– Rates of fines for traffic violations have also been raised to an unaffordable level
KARACHI: Transporters for goods continued their strike for the seventh day here on Sunday against increasing fines and taxes being slapped on their vehicles on motorways and highways.
Due to the strike, industrialists and businessmen are facing immense difficulties in transporting goods to their business destinations whereas the national economy is also taking a hit as the strike has now also hit Lahore, Faisalabad, Multan and other parts of the country.
Despite detailed negotiations of the transporters’ union with Sindh governor, there was no breakthrough in the talks.

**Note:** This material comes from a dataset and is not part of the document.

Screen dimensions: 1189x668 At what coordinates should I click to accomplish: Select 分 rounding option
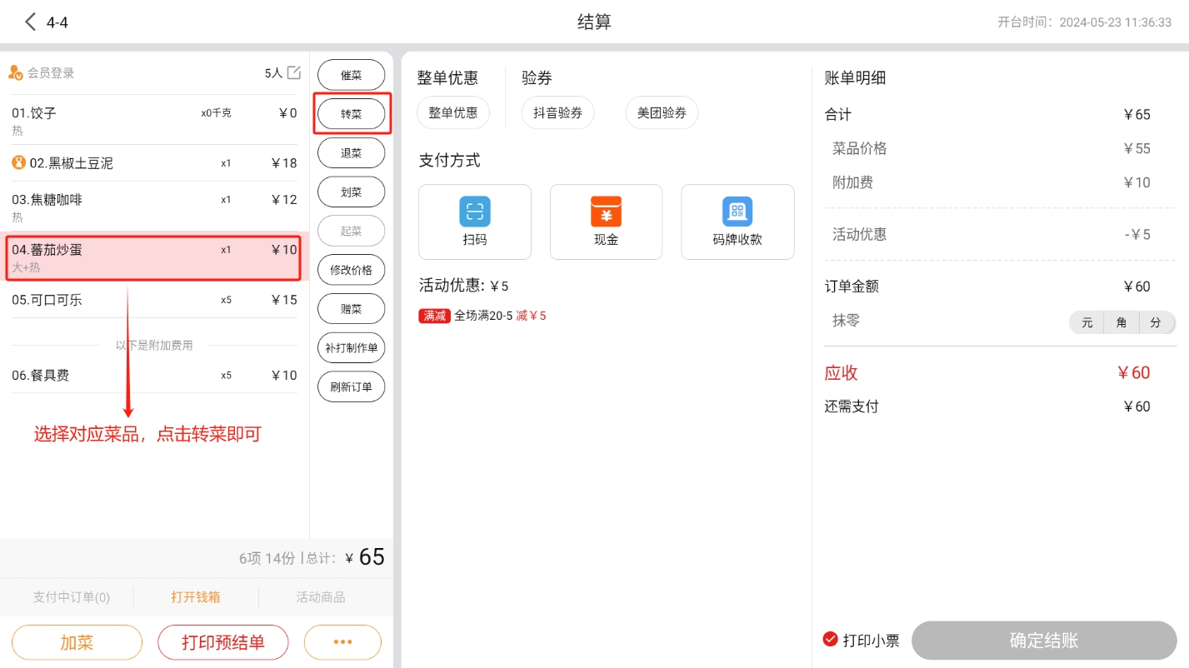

Cargo supplies from Karachi to other parts of the country also remained suspended. The transporters said that they had decided to halt the cargo supplies until a solution to their issues is presented.
The federal government has recently approved revised rates of fines over traffic violations on highways. After transporters decision to continue their strike, cargo vehicles have been parked at roads resulting in a suspension of transport of consignments from the Port Qasim and Karachi Port as well as supplies of vegetables, fruits and medicines to various parts of the country.
It may be noted that it is crucial for the federal government to resolve the transporters issues on a priority basis. The fee challan rates have gone up by more than 100 per cent which, according to transport companies, leading to higher costs when the rates of the fines for traffic violations have also been raised to an unaffordable level.
According to an estimate over 300,000 goods transport vehicles run across the country, while over 17,000 cargo vehicles run from Karachi to upcountry daily.
The cargo transportation from factories to ports and other country-wide destinations has come to a halt due to the countrywide strike.
The strike was resulting in scarcity of transport vehicles and containers for the export-oriented industry as the government seems to be less interested to resolve the issue. Karachi handles about 9,827 containers daily at its three container terminals at Qasim International Container Terminal (QICT), Karachi International Container Terminal (KICT) and Pakistan International Container Terminals (PICT). The number of containers is rising day by day.
A new State Bank of Pakistan report says the large-scale manufacturing sector witnessed a decline of 5.9 per cent in Q1-FY20 on YoY basis. This contraction was broad-based, as construction-allied industries, petroleum and automobile industries continued on a downward path. Owing to low unit prices, exports growth remained low. The report further highlighted that the average headline CPI inflation reached 11.5 per cent in Q1-FY20, extending the steep upward trend persistent since the beginning of FY19. Not only this level was double the inflation observed in the same quarter last year, but it was also the highest level of quarterly inflation since Q4- FY12.
“This outcome was attributed to the lagged pass-through of the exchange rate depreciation towards the end of FY19; rationalisation of energy tariffs; and revenue-led fiscal measures taken in the budget 2019-20, which included the imposition of federal excise duty on a number of consumer items, and the ending of the zero-rating regime for export-oriented sectors and of the reduced GST regime on sugar,” the SBP report added.